AiDotNet.Diffusion.Memory

Assembly

AiDotNet.dll

Enables model sharding across multiple devices for large model inference.

public class ModelShard<T>

Type Parameters

T

The numeric type used for calculations.

Inheritance

object

ModelShard<T>

Inherited Members

object.Equals(object)

object.Equals(object, object)

object.GetHashCode()

object.GetType()

object.MemberwiseClone()

object.ReferenceEquals(object, object)

Remarks

Model sharding (also known as model parallelism or pipeline parallelism) splits a large model across multiple devices (GPUs/CPUs) when it's too large to fit on a single device.

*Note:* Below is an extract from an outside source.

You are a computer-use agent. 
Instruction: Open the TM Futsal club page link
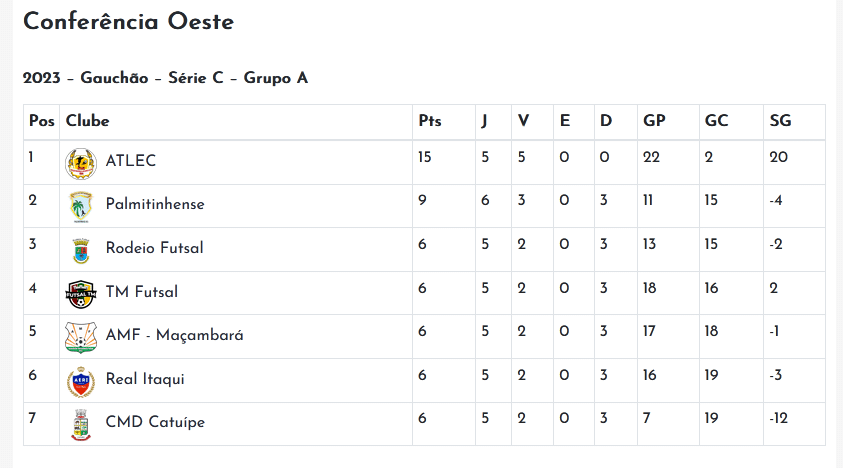click(142, 291)

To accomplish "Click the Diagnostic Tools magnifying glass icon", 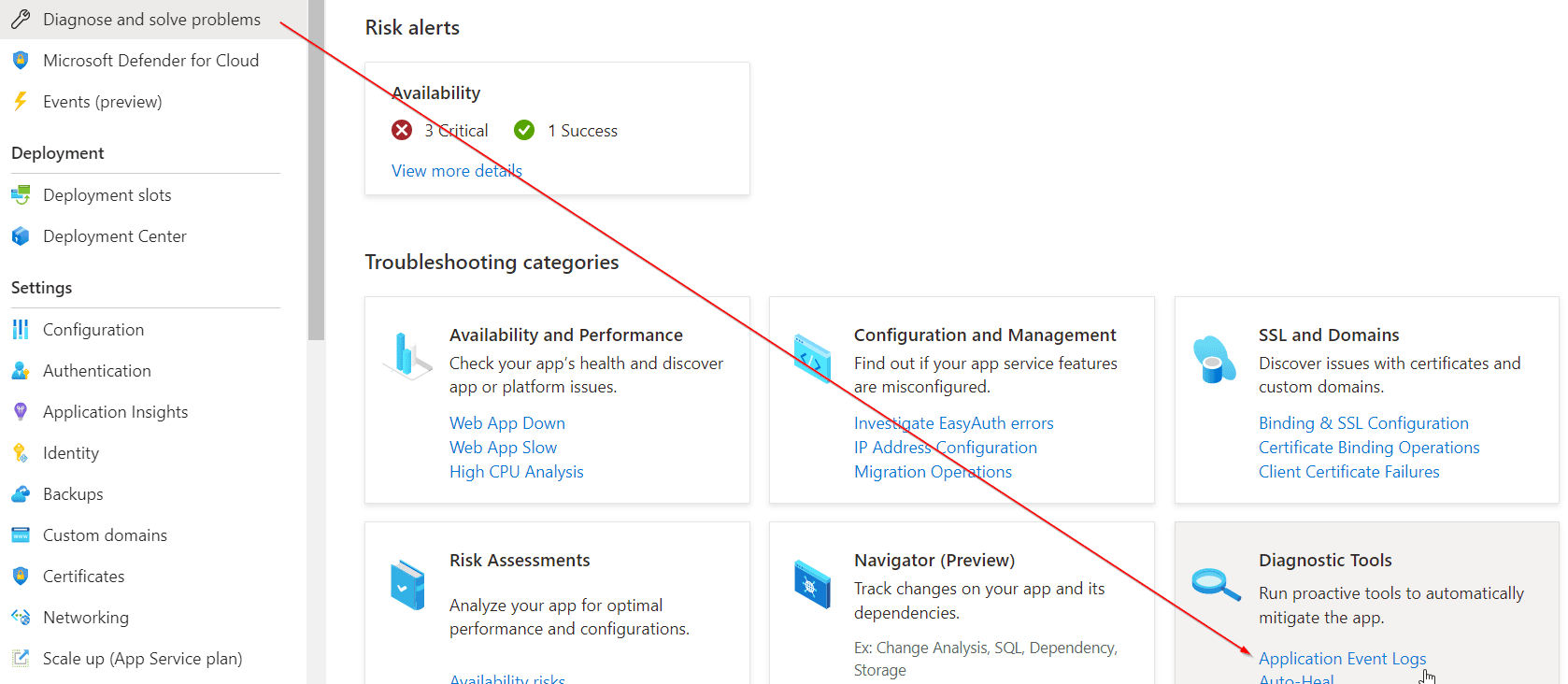I will point(1215,584).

For Beginners: Large AI models like Stable Diffusion XL may not fit in a single GPU.

Model sharding solves this by:

• Splitting the model layers across devices
• Running each device's layers in sequence
• Passing intermediate results between devices

Example: UNet with 24 layers on 4 GPUs:

• GPU 0: Layers 1-6
• GPU 1: Layers 7-12
• GPU 2: Layers 13-18
• GPU 3: Layers 19-24

Data flows: Input -> GPU0 -> GPU1 -> GPU2 -> GPU3 -> Output

Usage:

var shard = new ModelShard<float>(layers, numDevices: 4);
var output = shard.Forward(input);

Constructors

ModelShard(IEnumerable<ILayer<T>>, int, ShardingConfig?)

Initializes model sharding across specified number of devices.

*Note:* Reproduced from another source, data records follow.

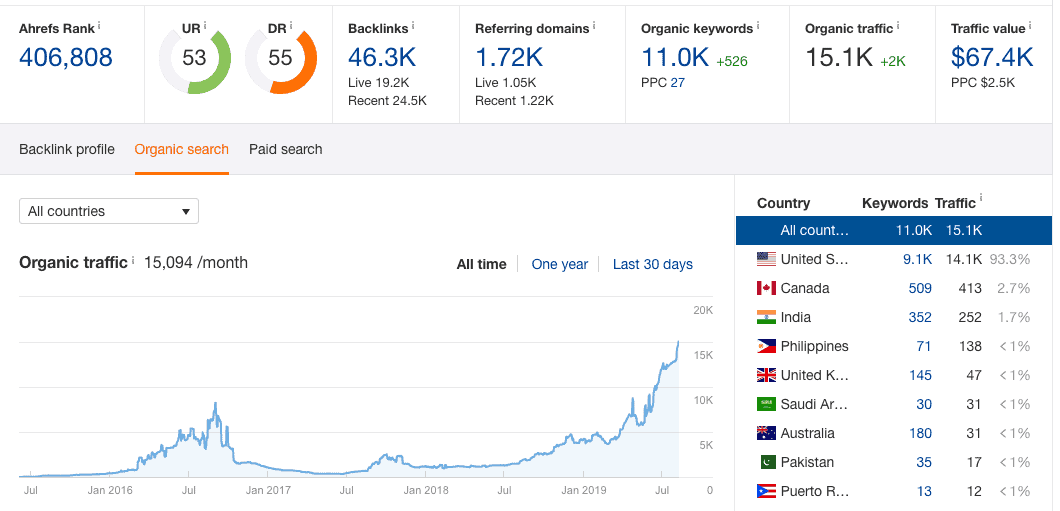Select the All time chart range
1060x511 pixels.
[x=481, y=264]
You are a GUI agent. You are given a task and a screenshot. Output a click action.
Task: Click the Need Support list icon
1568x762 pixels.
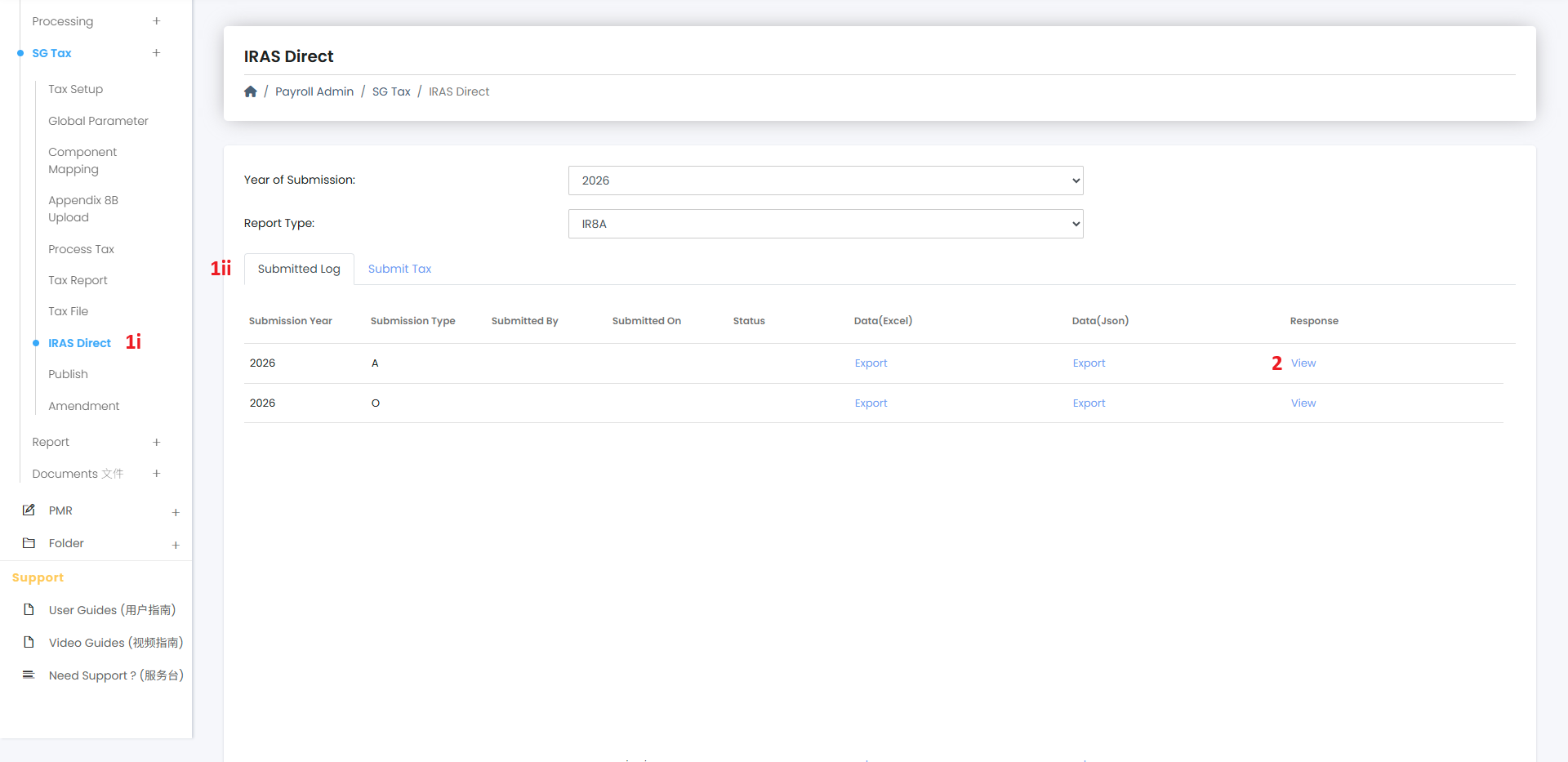[x=29, y=675]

public ModelShard(IEnumerable<ILayer<T>> layers, int numDevices, ShardingConfig? config = null)

Parameters

layers IEnumerable<ILayer<T>>

Layers to shard.

numDevices int

Number of devices to use.

config ShardingConfig

Optional sharding configuration.

Remarks

Layers are distributed evenly by default. Use ShardingConfig for custom distribution based on memory requirements or compute costs.

Properties

Config

Sharding configuration.

public ShardingConfig Config { get; }

Property Value

ShardingConfig

Methods

Backward(Tensor<T>)

Performs backward pass through all sharded layers.

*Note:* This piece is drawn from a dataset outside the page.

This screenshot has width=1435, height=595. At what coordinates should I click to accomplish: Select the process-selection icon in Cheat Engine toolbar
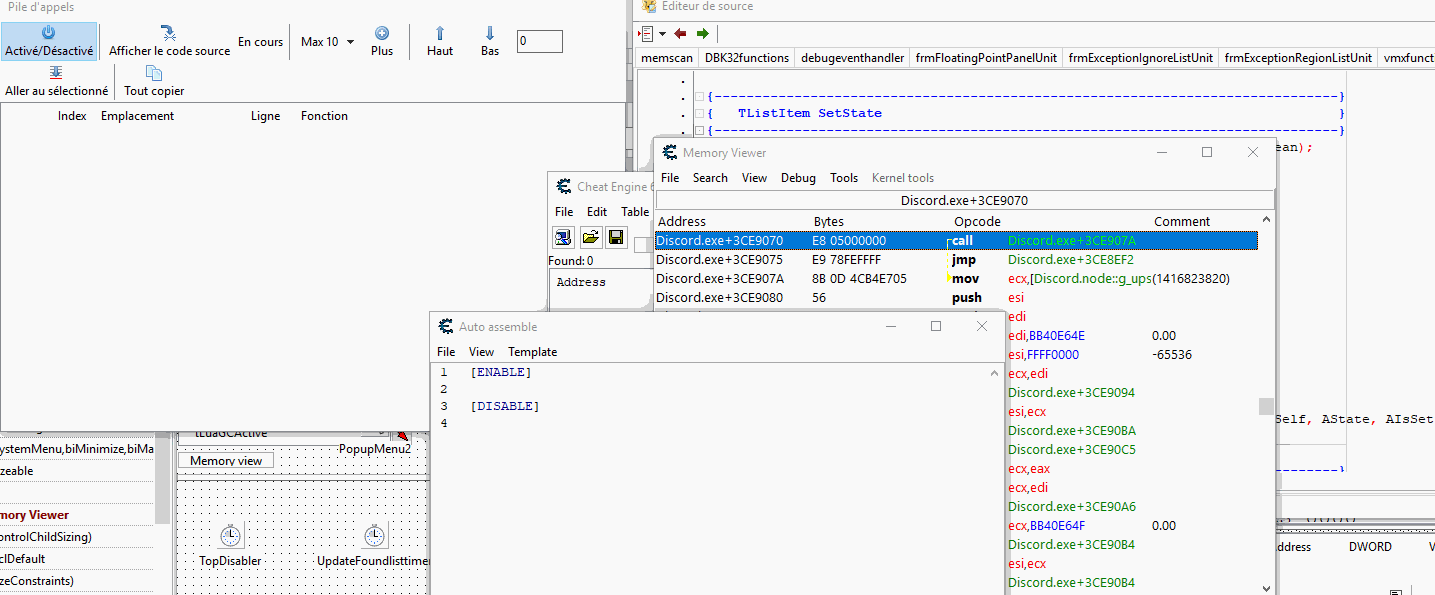[563, 237]
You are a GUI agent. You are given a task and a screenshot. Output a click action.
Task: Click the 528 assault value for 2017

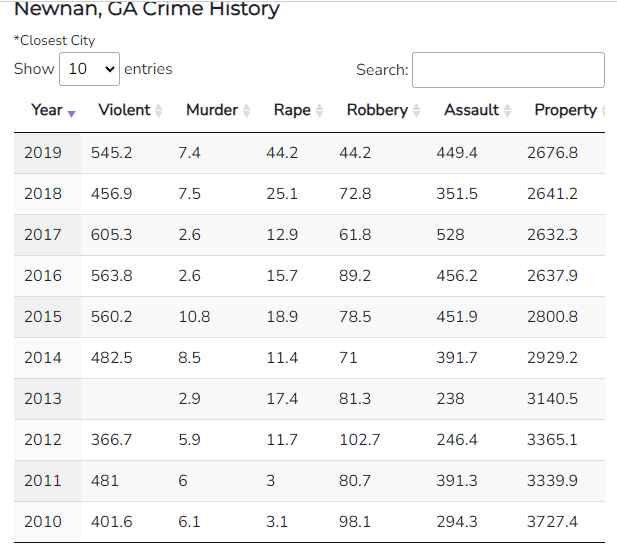[450, 235]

public Tensor<T> Backward(Tensor<T> outputGradient)

Parameters

outputGradient Tensor<T>

Gradient from subsequent layer.

Returns

Tensor<T>

Gradient with respect to input.

Forward(Tensor<T>)

Performs forward pass through all sharded layers.

public Tensor<T> Forward(Tensor<T> input)

Parameters

input Tensor<T>

Input tensor.

Returns

Tensor<T>

Output tensor after all layers.

Remarks

Data flows sequentially through devices. Each device processes its assigned layers before passing results to the next device.

Forward(Tensor<T>, Tensor<T>?)

Performs forward pass with context (for conditional generation).

public Tensor<T> Forward(Tensor<T> input, Tensor<T>? context)

Parameters

input Tensor<T>

Input tensor.

context Tensor<T>

Context tensor (e.g., timestep, conditioning).

Returns

Tensor<T>

Output tensor.

GetDeviceLayers(int)

Gets layers assigned to a specific device.

public IReadOnlyList<ILayer<T>> GetDeviceLayers(int device)

Parameters

device int

Returns

IReadOnlyList<ILayer<T>>

GetDeviceMemoryUsage()

Gets memory usage per device.

public IReadOnlyDictionary<int, long> GetDeviceMemoryUsage()

Returns

IReadOnlyDictionary<int, long>

GetLayerDevice(ILayer<T>)

Gets the device assignment for a layer.

public int GetLayerDevice(ILayer<T> layer)

Parameters

layer ILayer<T>

Returns

int

ToString()

Gets a summary of the sharding distribution.

public override string ToString()

Returns

string

UpdateParameters(T)

Updates parameters on all devices.

public void UpdateParameters(T learningRate)

Parameters

learningRate T

Learning rate for update.